**Problem description:**
What is the number of lines below that hold "pixels"? Answer with that number only.

**Given records:**
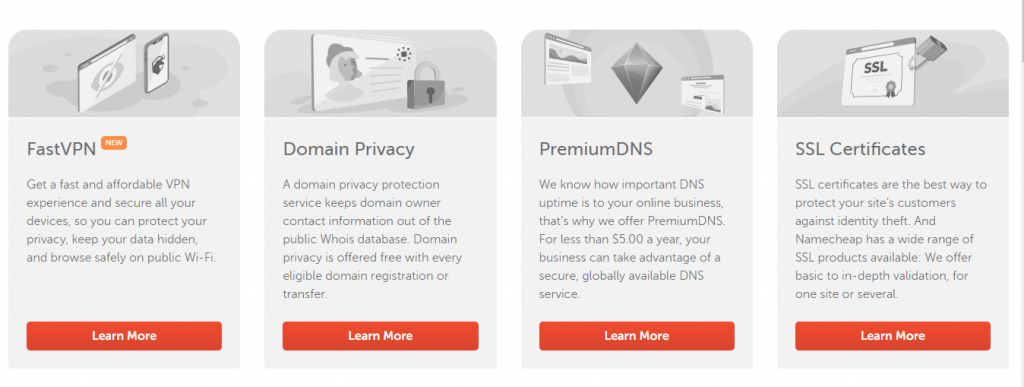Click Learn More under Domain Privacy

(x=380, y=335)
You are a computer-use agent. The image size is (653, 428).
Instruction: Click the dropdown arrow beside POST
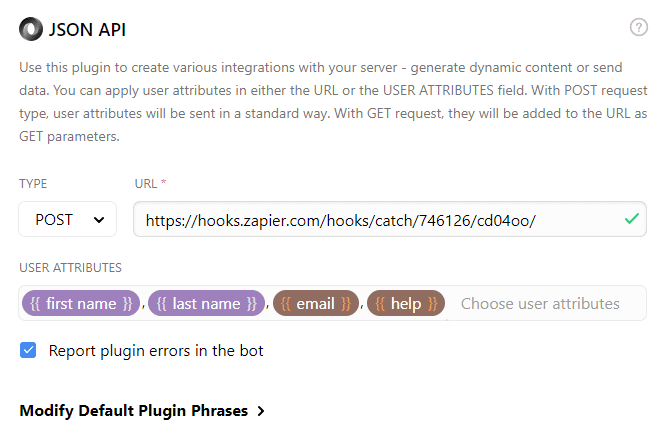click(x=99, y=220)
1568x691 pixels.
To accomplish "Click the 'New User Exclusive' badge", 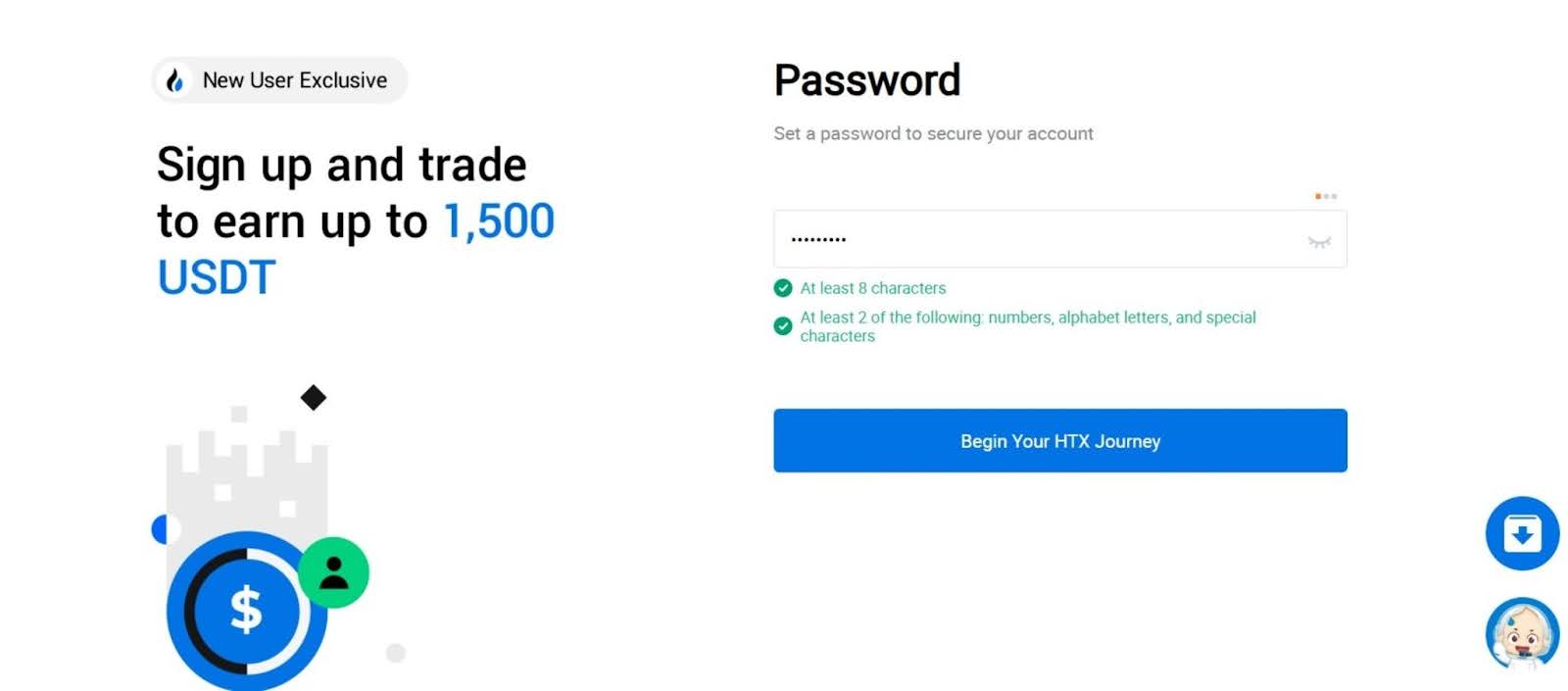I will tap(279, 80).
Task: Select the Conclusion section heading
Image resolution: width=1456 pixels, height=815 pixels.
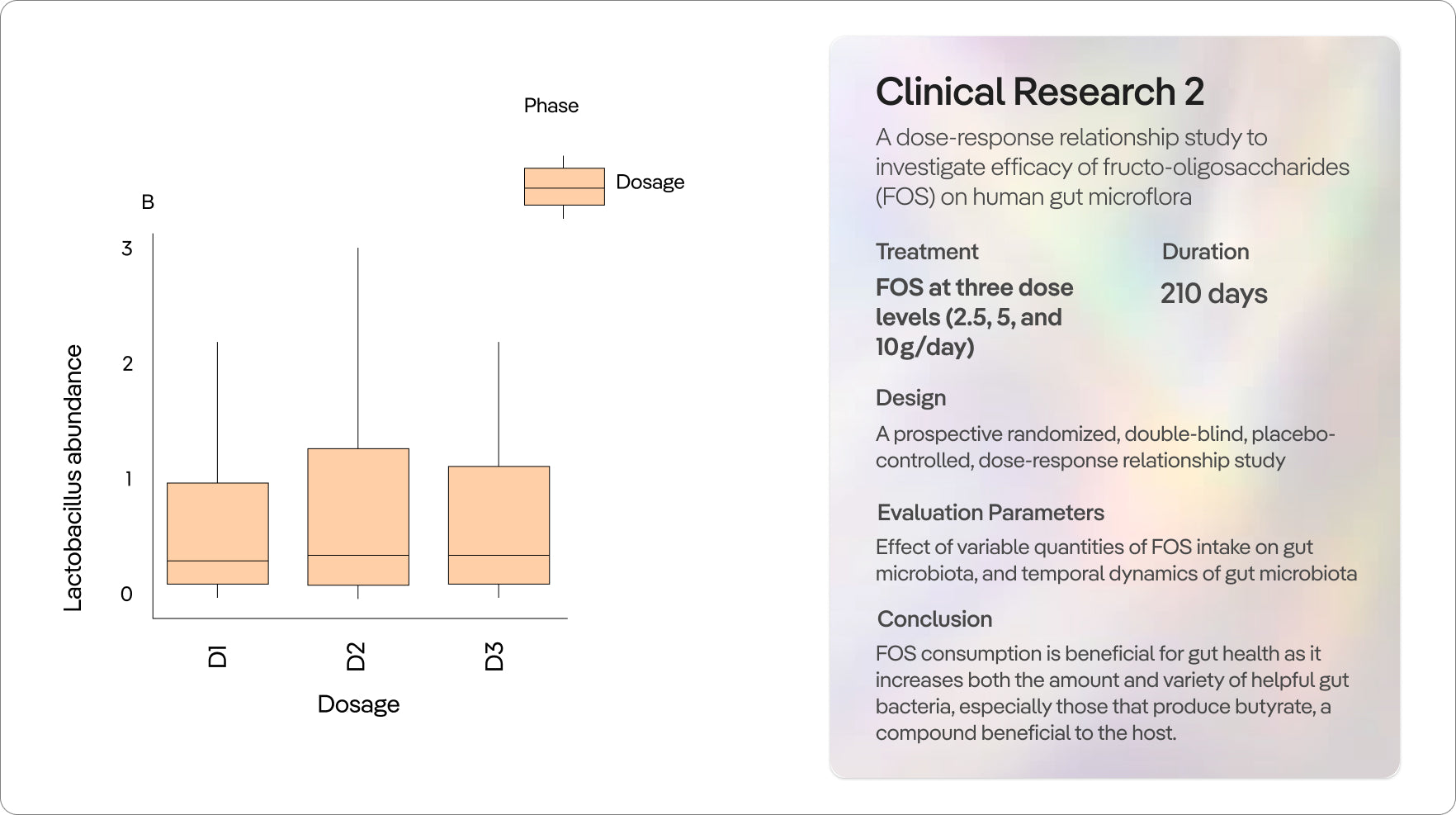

**Exercise solution:**
2